**Dokument:**
——
Gastkommentar Ralf-Wolfgang Lothert
Die Judikative – Bastion der Demokratie

| Redaktion 
| 19.10.2025

Gastkommentar von Ralf-Wolfgang Lothert, Mitglied der Geschäftsleitung und Director Corporate Affairs & Communication von JTI Austria.

Eine funktionierende Demokratie ruht auf drei, mitunter vier Grundpfeilern: der Legislative (Gesetzgebung), der Exekutive (Verwaltung), der Judikative (Rechtsprechung). Diese müssen, folgt man den einschlägigen Lehrbüchern, geteilt und voneinander unabhängig sein, und hier kommt dann meist die sogenannte "vierte Gewalt" ins Spiel: die freien Medien, deren Aufgabe es ist, Kontrolle auszuüben und Missstände aufzudecken.
——
**Übungsaufgabe 1:** Geben Sie aus der Auflistung die Zeilen unverändert wieder, beginnend mit der Zeile, die „program [798, 249]“ enthält, bis einschließlich der Zeile, die „(726, 783).“ enthält.

**Aus einer Sammlung entnommene Datensätze:**
——
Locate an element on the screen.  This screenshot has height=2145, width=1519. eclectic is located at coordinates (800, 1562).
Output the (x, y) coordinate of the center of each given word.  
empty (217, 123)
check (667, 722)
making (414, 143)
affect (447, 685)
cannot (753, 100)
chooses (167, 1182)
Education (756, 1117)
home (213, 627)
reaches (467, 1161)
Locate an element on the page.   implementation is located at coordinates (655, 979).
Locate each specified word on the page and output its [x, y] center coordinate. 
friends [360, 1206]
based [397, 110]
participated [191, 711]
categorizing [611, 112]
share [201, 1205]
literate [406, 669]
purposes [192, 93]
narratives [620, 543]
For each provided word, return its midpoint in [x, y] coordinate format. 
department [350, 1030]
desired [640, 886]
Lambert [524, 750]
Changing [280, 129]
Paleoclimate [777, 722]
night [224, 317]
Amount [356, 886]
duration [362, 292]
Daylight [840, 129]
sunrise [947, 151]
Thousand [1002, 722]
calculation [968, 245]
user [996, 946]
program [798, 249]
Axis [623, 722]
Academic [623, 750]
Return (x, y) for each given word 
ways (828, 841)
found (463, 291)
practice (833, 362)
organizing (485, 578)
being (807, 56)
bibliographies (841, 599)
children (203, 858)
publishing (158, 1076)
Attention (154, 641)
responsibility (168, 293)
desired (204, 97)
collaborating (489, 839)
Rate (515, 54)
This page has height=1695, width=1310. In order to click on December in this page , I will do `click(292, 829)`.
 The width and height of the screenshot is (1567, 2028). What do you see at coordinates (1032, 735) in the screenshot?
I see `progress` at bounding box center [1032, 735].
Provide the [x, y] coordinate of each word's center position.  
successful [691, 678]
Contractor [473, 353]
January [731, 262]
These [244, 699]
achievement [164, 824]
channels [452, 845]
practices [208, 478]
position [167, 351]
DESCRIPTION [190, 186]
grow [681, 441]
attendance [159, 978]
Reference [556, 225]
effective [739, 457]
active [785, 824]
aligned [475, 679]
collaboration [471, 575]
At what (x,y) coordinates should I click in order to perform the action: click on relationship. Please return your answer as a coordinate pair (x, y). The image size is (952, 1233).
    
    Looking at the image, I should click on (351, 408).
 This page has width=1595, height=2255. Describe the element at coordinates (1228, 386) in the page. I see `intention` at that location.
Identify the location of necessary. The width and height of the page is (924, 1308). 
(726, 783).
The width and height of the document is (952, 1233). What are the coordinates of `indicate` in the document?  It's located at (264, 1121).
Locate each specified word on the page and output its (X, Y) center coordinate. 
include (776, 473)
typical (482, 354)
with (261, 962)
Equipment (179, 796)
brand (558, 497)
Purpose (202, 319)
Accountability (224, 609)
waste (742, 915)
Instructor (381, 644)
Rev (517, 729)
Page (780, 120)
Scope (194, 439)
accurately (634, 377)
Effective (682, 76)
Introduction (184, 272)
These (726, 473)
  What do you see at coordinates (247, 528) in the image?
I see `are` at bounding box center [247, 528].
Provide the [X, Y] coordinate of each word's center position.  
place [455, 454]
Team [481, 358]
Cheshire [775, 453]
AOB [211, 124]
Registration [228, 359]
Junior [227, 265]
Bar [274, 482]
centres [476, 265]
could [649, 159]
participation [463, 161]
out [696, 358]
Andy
——
**Übungsaufgabe 2:** Worin besteht laut dem Gastkommentar die Aufgabe der freien Medien?

**Vollständige Antwort 1:**
program [798, 249]
Axis [623, 722]
Academic [623, 750]
Return (x, y) for each given word 
ways (828, 841)
found (463, 291)
practice (833, 362)
organizing (485, 578)
being (807, 56)
bibliographies (841, 599)
children (203, 858)
publishing (158, 1076)
Attention (154, 641)
responsibility (168, 293)
desired (204, 97)
collaborating (489, 839)
Rate (515, 54)
This page has height=1695, width=1310. In order to click on December in this page , I will do `click(292, 829)`.
 The width and height of the screenshot is (1567, 2028). What do you see at coordinates (1032, 735) in the screenshot?
I see `progress` at bounding box center [1032, 735].
Provide the [x, y] coordinate of each word's center position.  
successful [691, 678]
Contractor [473, 353]
January [731, 262]
These [244, 699]
achievement [164, 824]
channels [452, 845]
practices [208, 478]
position [167, 351]
DESCRIPTION [190, 186]
grow [681, 441]
attendance [159, 978]
Reference [556, 225]
effective [739, 457]
active [785, 824]
aligned [475, 679]
collaboration [471, 575]
At what (x,y) coordinates should I click in order to perform the action: click on relationship. Please return your answer as a coordinate pair (x, y). The image size is (952, 1233).
    
    Looking at the image, I should click on (351, 408).
 This page has width=1595, height=2255. Describe the element at coordinates (1228, 386) in the page. I see `intention` at that location.
Identify the location of necessary. The width and height of the page is (924, 1308). 
(726, 783).

**Vollständige Antwort 2:** Die freien Medien sollen Kontrolle ausüben und Missstände aufdecken.